Exercise objective
Would you please output the records exactly as they appear below?

Material for this exercise
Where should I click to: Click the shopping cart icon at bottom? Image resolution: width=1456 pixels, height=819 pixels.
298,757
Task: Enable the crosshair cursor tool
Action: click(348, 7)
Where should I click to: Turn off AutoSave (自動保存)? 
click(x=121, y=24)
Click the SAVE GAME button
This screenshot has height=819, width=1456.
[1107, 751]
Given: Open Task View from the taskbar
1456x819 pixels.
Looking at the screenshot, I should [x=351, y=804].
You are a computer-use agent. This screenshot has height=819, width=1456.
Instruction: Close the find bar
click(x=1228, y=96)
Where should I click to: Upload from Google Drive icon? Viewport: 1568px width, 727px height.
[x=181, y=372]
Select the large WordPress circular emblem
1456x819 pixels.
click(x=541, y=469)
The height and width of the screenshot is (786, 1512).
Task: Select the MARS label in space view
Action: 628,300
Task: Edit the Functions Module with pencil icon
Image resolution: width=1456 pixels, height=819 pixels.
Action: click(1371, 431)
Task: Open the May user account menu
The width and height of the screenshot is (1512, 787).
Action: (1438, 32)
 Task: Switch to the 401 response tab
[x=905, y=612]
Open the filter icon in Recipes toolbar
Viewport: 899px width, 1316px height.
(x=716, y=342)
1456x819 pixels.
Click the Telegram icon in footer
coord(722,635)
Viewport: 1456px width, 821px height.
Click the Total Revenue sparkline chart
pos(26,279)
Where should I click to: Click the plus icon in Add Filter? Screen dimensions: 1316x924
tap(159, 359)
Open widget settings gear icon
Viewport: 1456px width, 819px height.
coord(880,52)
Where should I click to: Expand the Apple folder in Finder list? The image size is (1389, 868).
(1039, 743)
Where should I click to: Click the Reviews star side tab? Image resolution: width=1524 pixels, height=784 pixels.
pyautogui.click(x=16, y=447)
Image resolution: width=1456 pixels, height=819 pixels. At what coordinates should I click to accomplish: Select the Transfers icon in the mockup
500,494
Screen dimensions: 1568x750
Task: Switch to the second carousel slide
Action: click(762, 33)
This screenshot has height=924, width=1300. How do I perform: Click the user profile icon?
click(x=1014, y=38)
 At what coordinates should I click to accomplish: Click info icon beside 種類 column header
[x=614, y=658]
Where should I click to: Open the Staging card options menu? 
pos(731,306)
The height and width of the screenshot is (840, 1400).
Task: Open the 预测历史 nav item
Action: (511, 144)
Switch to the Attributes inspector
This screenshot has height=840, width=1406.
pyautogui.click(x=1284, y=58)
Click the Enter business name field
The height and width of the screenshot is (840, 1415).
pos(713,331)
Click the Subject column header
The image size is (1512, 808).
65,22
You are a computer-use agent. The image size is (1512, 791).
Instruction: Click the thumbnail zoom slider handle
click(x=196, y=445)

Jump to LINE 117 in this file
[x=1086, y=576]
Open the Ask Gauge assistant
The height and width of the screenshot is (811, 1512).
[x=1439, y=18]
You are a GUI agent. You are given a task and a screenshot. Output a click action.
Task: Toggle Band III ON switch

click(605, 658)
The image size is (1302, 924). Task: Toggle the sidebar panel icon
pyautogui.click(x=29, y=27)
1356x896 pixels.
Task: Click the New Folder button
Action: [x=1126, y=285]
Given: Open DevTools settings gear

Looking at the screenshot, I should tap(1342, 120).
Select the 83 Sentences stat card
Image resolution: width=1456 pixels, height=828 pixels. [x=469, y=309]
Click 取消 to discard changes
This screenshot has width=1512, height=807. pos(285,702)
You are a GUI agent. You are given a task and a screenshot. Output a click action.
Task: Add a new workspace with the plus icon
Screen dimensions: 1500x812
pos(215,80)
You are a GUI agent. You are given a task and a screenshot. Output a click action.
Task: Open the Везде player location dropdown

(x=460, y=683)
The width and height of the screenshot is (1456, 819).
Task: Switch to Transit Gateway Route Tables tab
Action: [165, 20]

Answer for the task
Where should I click to: Click the shopping cart icon at bottom? Image resolution: width=1456 pixels, height=819 pixels.
298,757
Task: Enable the crosshair cursor tool
Action: click(348, 7)
Where should I click to: Turn off AutoSave (自動保存)? 
click(x=121, y=24)
Click the SAVE GAME button
This screenshot has height=819, width=1456.
[1107, 751]
Given: Open Task View from the taskbar
1456x819 pixels.
Looking at the screenshot, I should [x=351, y=804].
You are a computer-use agent. This screenshot has height=819, width=1456.
Instruction: Close the find bar
click(x=1228, y=96)
Where should I click to: Upload from Google Drive icon? Viewport: 1568px width, 727px height.
[x=181, y=372]
Select the large WordPress circular emblem
1456x819 pixels.
click(x=541, y=469)
The height and width of the screenshot is (786, 1512).
Task: Select the MARS label in space view
Action: 628,300
Task: Edit the Functions Module with pencil icon
Image resolution: width=1456 pixels, height=819 pixels.
Action: click(1371, 431)
Task: Open the May user account menu
The width and height of the screenshot is (1512, 787).
Action: (1438, 32)
 Task: Switch to the 401 response tab
[x=905, y=612]
Open the filter icon in Recipes toolbar
Viewport: 899px width, 1316px height.
(x=716, y=342)
1456x819 pixels.
Click the Telegram icon in footer
coord(722,635)
Viewport: 1456px width, 821px height.
Click the Total Revenue sparkline chart
pos(26,279)
Where should I click to: Click the plus icon in Add Filter? Screen dimensions: 1316x924
tap(159, 359)
Open widget settings gear icon
Viewport: 1456px width, 819px height.
coord(880,52)
Where should I click to: Expand the Apple folder in Finder list? The image size is (1389, 868).
(1039, 743)
Where should I click to: Click the Reviews star side tab? Image resolution: width=1524 pixels, height=784 pixels.
pyautogui.click(x=16, y=447)
Image resolution: width=1456 pixels, height=819 pixels. At what coordinates should I click to accomplish: Select the Transfers icon in the mockup
500,494
Screen dimensions: 1568x750
Task: Switch to the second carousel slide
Action: click(762, 33)
This screenshot has height=924, width=1300. How do I perform: Click the user profile icon?
click(x=1014, y=38)
 At what coordinates should I click to accomplish: Click info icon beside 種類 column header
[x=614, y=658]
Where should I click to: Open the Staging card options menu? 
pos(731,306)
The height and width of the screenshot is (840, 1400).
Task: Open the 预测历史 nav item
Action: (511, 144)
Switch to the Attributes inspector
This screenshot has height=840, width=1406.
pyautogui.click(x=1284, y=58)
Click the Enter business name field
The height and width of the screenshot is (840, 1415).
pos(713,331)
Click the Subject column header
The image size is (1512, 808).
65,22
You are a computer-use agent. The image size is (1512, 791).
Instruction: Click the thumbnail zoom slider handle
click(x=196, y=445)

Jump to LINE 117 in this file
[x=1086, y=576]
Open the Ask Gauge assistant
The height and width of the screenshot is (811, 1512).
[x=1439, y=18]
You are a GUI agent. You are given a task and a screenshot. Output a click action.
Task: Toggle Band III ON switch

click(605, 658)
The image size is (1302, 924). Task: Toggle the sidebar panel icon
pyautogui.click(x=29, y=27)
1356x896 pixels.
Task: Click the New Folder button
Action: [x=1126, y=285]
Given: Open DevTools settings gear

Looking at the screenshot, I should tap(1342, 120).
Select the 83 Sentences stat card
Image resolution: width=1456 pixels, height=828 pixels. [x=469, y=309]
Click 取消 to discard changes
This screenshot has width=1512, height=807. pos(285,702)
You are a GUI agent. You are given a task and a screenshot. Output a click action.
Task: Add a new workspace with the plus icon
Screen dimensions: 1500x812
pos(215,80)
You are a GUI agent. You are given a task and a screenshot. Output a click action.
Task: Open the Везде player location dropdown

(x=460, y=683)
The width and height of the screenshot is (1456, 819).
Task: Switch to Transit Gateway Route Tables tab
Action: [165, 20]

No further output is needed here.